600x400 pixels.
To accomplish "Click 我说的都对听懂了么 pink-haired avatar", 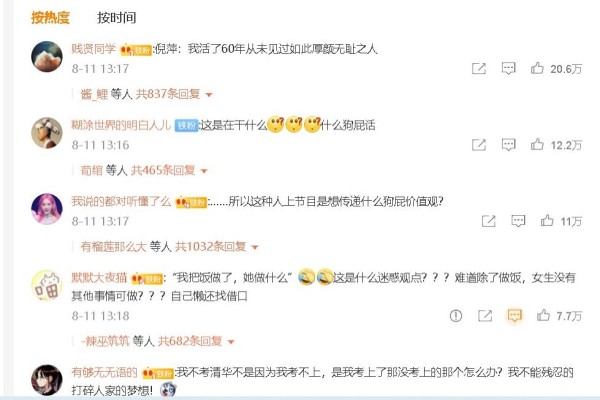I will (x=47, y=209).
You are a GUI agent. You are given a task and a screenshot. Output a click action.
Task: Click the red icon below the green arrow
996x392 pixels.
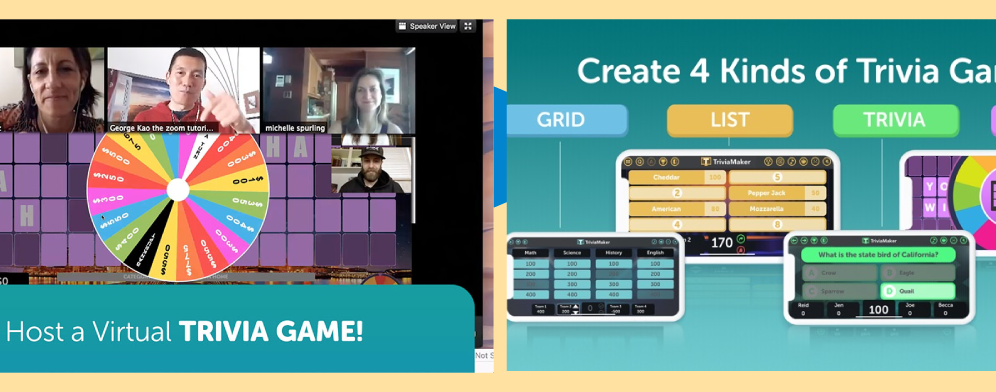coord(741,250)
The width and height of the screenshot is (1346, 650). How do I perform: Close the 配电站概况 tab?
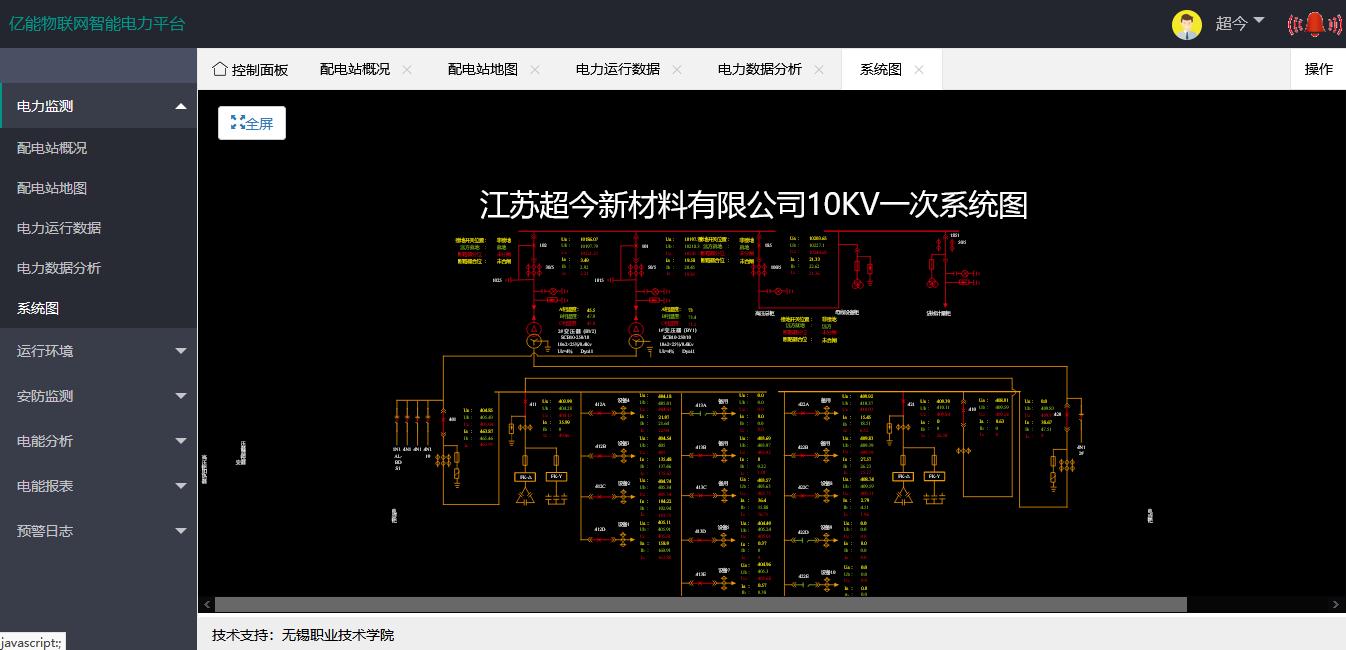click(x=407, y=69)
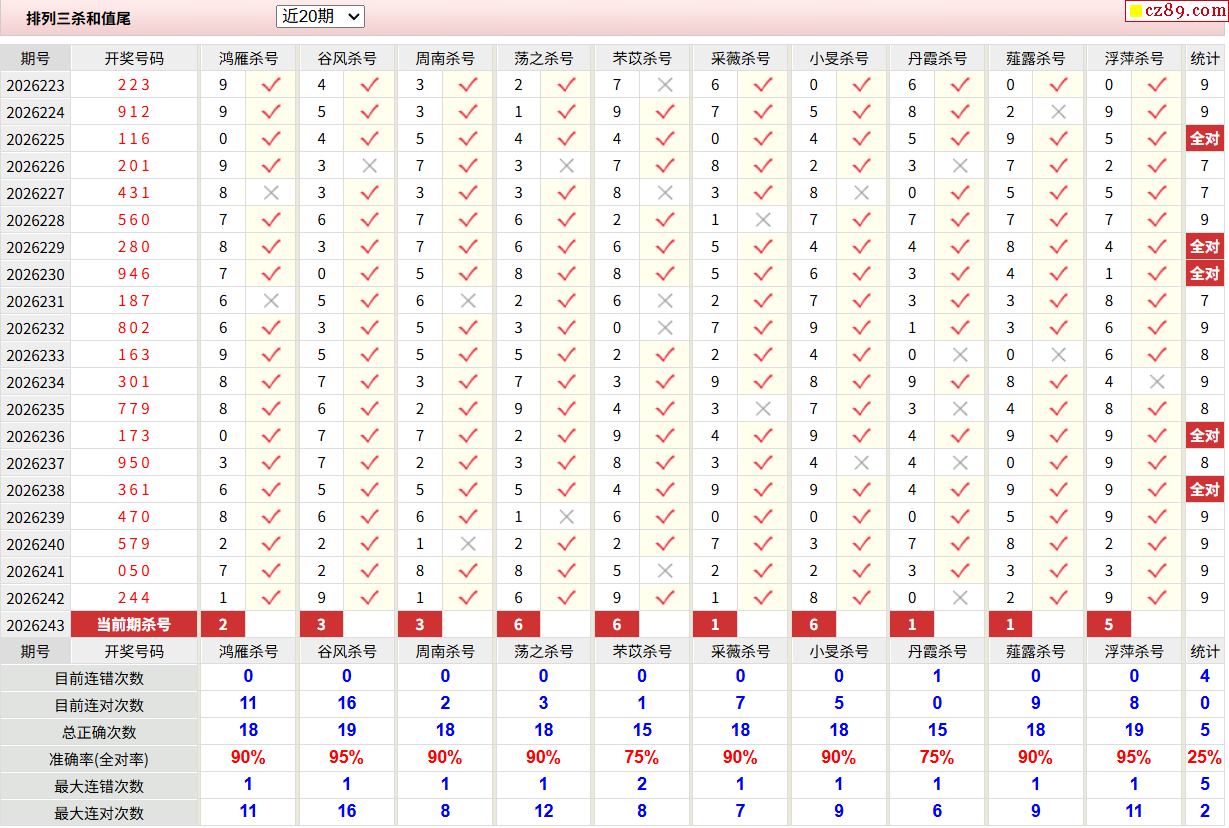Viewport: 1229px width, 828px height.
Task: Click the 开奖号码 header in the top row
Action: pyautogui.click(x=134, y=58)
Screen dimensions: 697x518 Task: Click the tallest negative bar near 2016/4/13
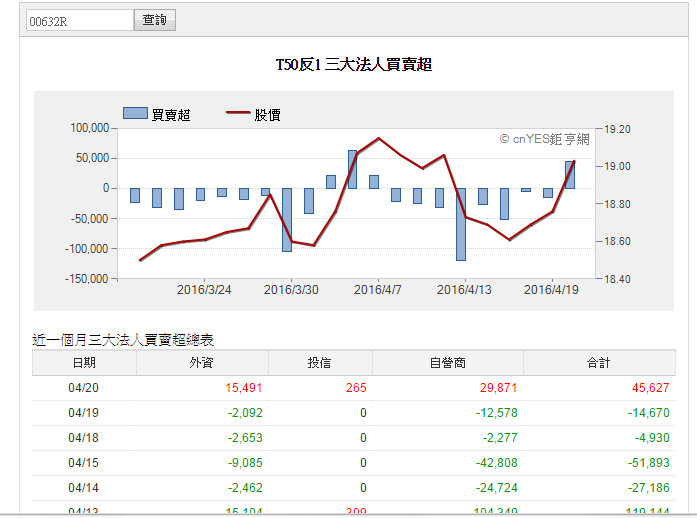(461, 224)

***

→ **What the task requires**:
All that is wanted is an exact copy of the lines from the line bearing "Screen dimensions: 697x518" through the final line of the entries, including both ends but no pictures.

→ **Solved problem**:
Screen dimensions: 697x518 Task: Click the tallest negative bar near 2016/4/13
(461, 224)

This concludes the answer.